> PAGE:
* * * *
Network Checking List

  • There are a couple of things you need to check in your image.

Remove the network persistence rules

  • If you don't remove the network persistence rules then the network interface will not come up as eth0 and you won't be able to connect to it in the cloud.
  • Simply check if the network persistence rules exist in your image. If so, then delete it:
    $ rm -rf /mnt/etc/udev/rules.d/70-persistent-net.rules

Remove the line of HWADDR= from eth0 configuration file

  • The operating system records the MAC address of the virtual ethernet card in /etc/sysconfig/network-scripts/ifcfg-eth0 during the instance process. However, each time the image boots up, the virtual ethernet card will have a different MAC address, so this information must be deleted from the configuration file.
* * * *
> RECORDED INFORMATION:
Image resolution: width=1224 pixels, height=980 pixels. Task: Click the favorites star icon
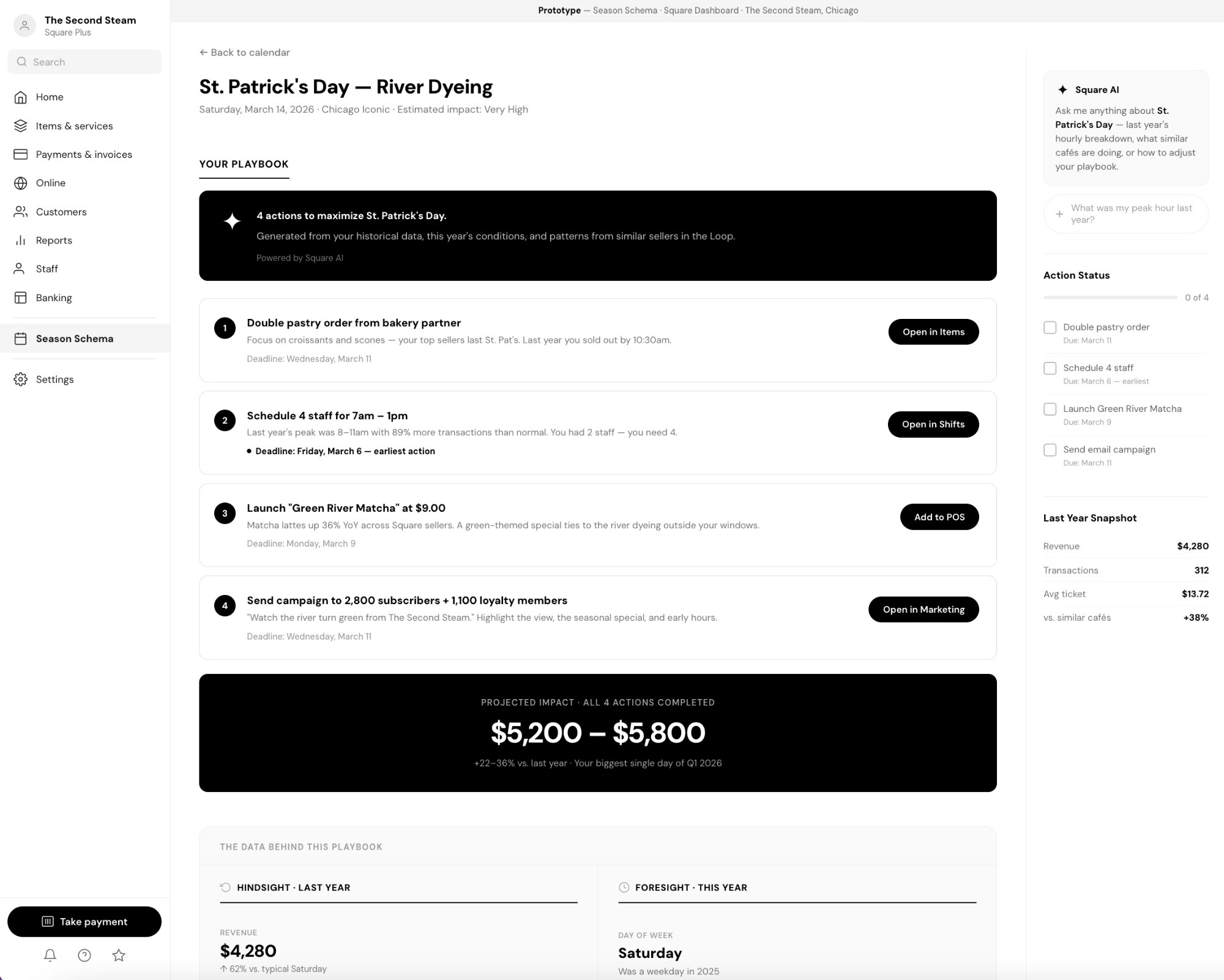119,955
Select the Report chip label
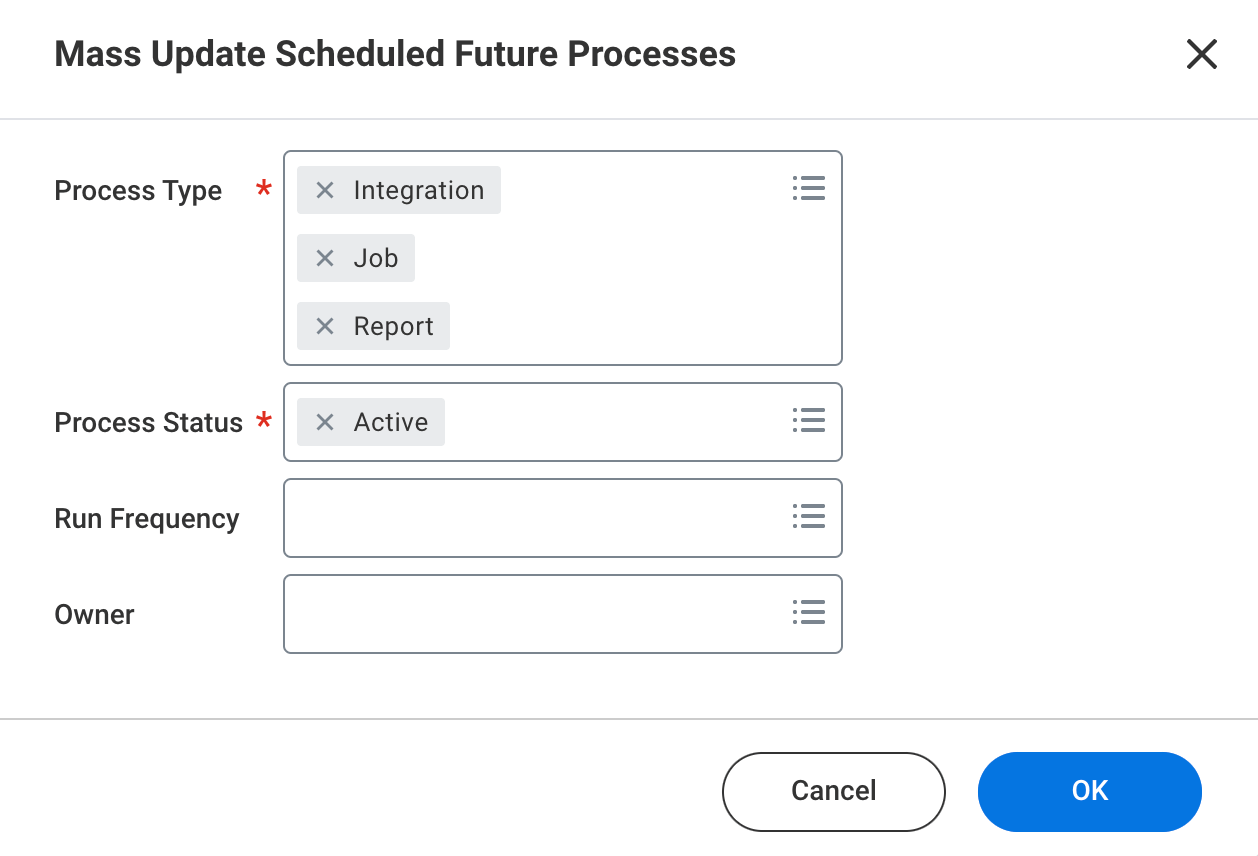This screenshot has height=856, width=1258. (x=394, y=326)
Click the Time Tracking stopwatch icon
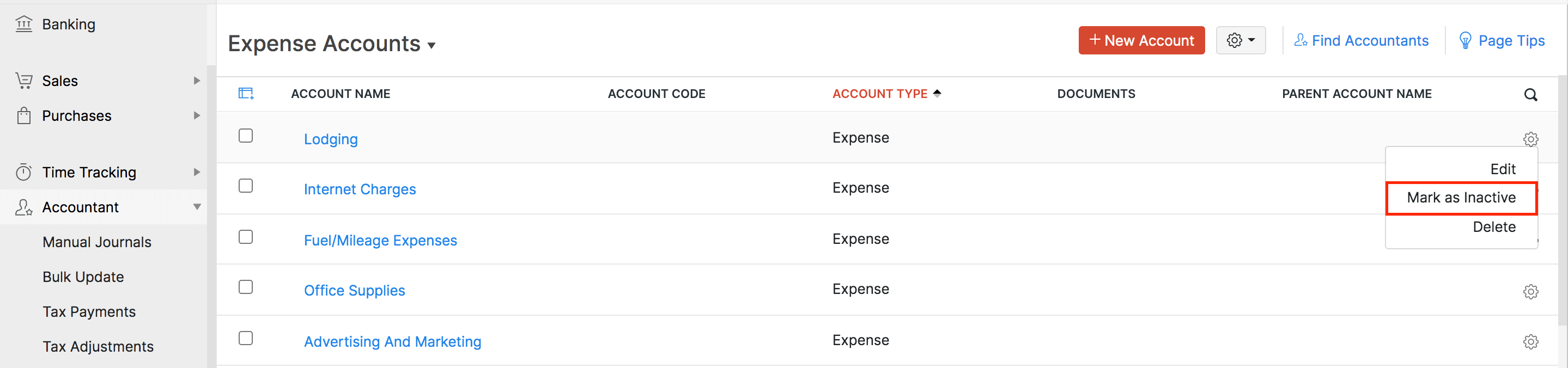Screen dimensions: 1568x368 tap(24, 172)
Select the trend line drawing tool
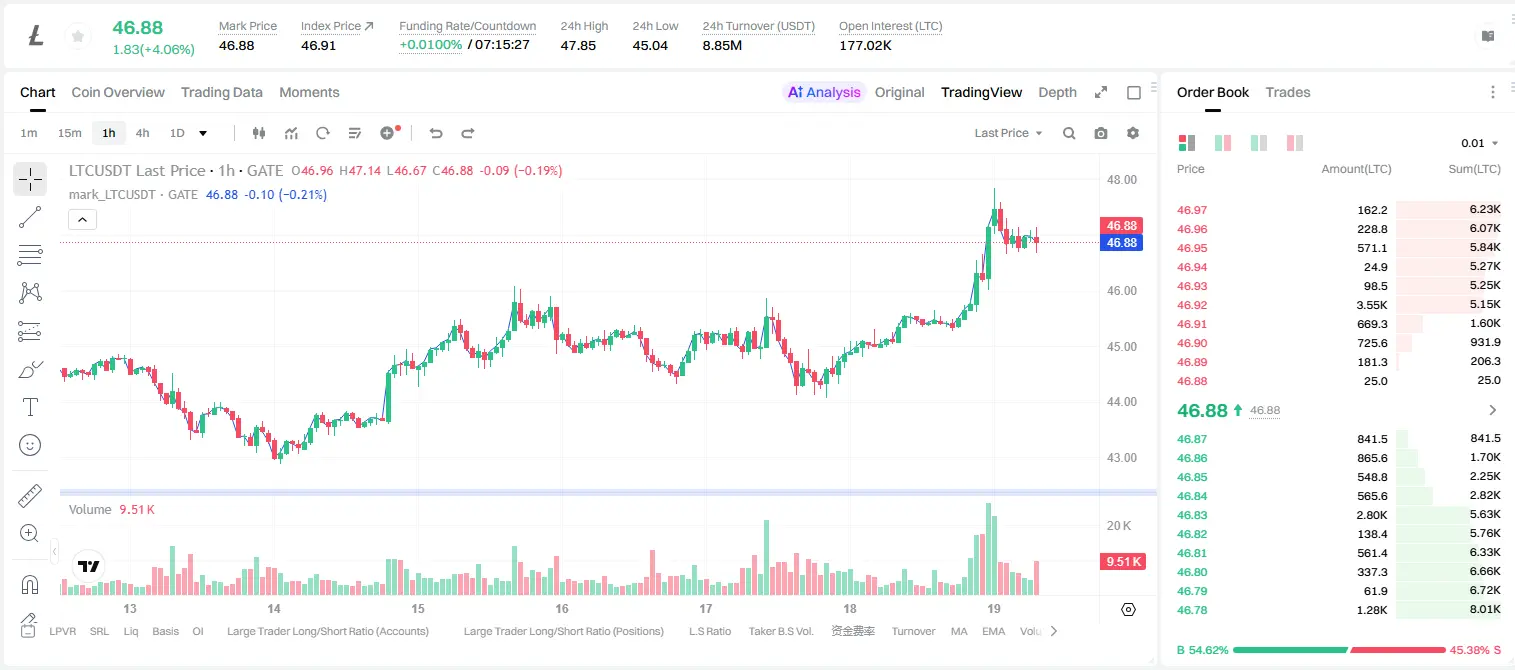The height and width of the screenshot is (670, 1515). tap(30, 217)
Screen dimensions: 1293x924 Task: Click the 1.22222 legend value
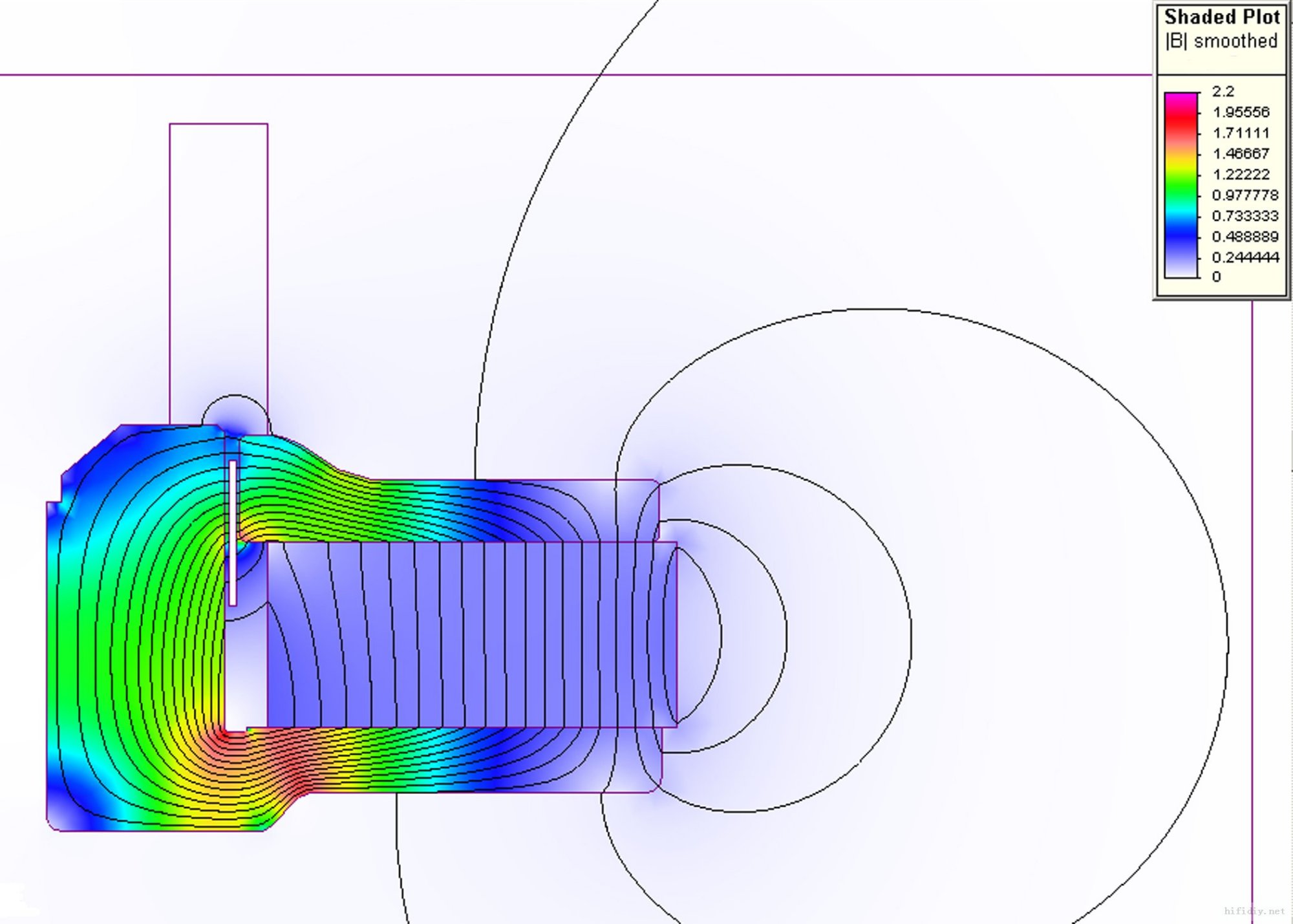[x=1241, y=175]
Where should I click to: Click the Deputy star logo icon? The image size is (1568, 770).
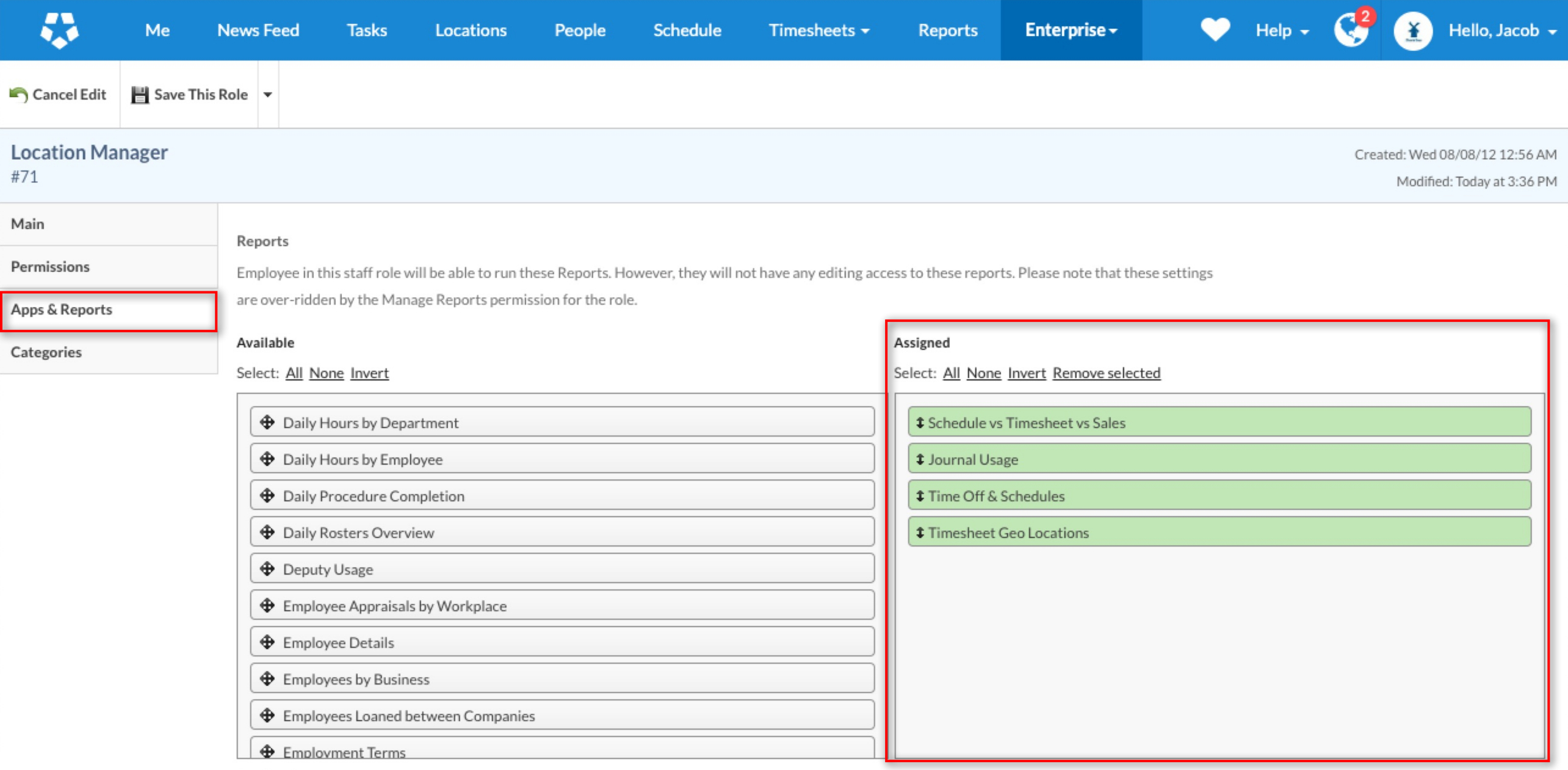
* * * *
> PROBLEMS:
1 > Answer these from the network checking list, one answer per line:
(a) If the network persistence rules are not removed, what interface name will the network fail to come up as?
(b) What full path does the removal command delete?
(c) In which file does the operating system record the MAC address of the virtual ethernet card?
2 > Transcribe the part of the network checking list between "Remove the line" and "the configuration file.", inclusive.
3 > Go on with the network checking list, starting after its last sentence.

> ANSWERS BELOW:
1 >
(a) eth0
(b) /mnt/etc/udev/rules.d/70-persistent-net.rules
(c) /etc/sysconfig/network-scripts/ifcfg-eth0

2 >
Remove the line of HWADDR= from eth0 configuration file

  • The operating system records the MAC address of the virtual ethernet card in /etc/sysconfig/network-scripts/ifcfg-eth0 during the instance process. However, each time the image boots up, the virtual ethernet card will have a different MAC address, so this information must be deleted from the configuration file.

3 >
  • Edit /mnt/etc/sysconfig/network-scripts/ifcfg-eth0 and remove the HWADDR= line.
    DEVICE=eth0
    BOOTPROTO=dhcp
    NM_CONTROLLED=yes
    ONBOOT=yes

Filesystem Performance Tuning (Future work)

EXT4 Filesystem

  • Use virt-manager to boot a VM instance and log in with root password.
  • Install package e4fsprogs:
    $ conary install e4fsprogs:runtime

XFS Filesystem

  • Use virt-manager to boot a VM instance and log in with root password.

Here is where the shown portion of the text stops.